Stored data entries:

::::::::::

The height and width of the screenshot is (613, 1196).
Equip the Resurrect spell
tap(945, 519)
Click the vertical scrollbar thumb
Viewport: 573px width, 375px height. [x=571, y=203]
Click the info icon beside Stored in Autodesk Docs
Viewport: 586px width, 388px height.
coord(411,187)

::::::::::

== DIRECTIONS FOR THIS TASK ==
Output each record precisely as written.

== ANSWER SECTION ==
The height and width of the screenshot is (613, 1196).
Equip the Resurrect spell
tap(945, 519)
Click the vertical scrollbar thumb
Viewport: 573px width, 375px height. [x=571, y=203]
Click the info icon beside Stored in Autodesk Docs
Viewport: 586px width, 388px height.
coord(411,187)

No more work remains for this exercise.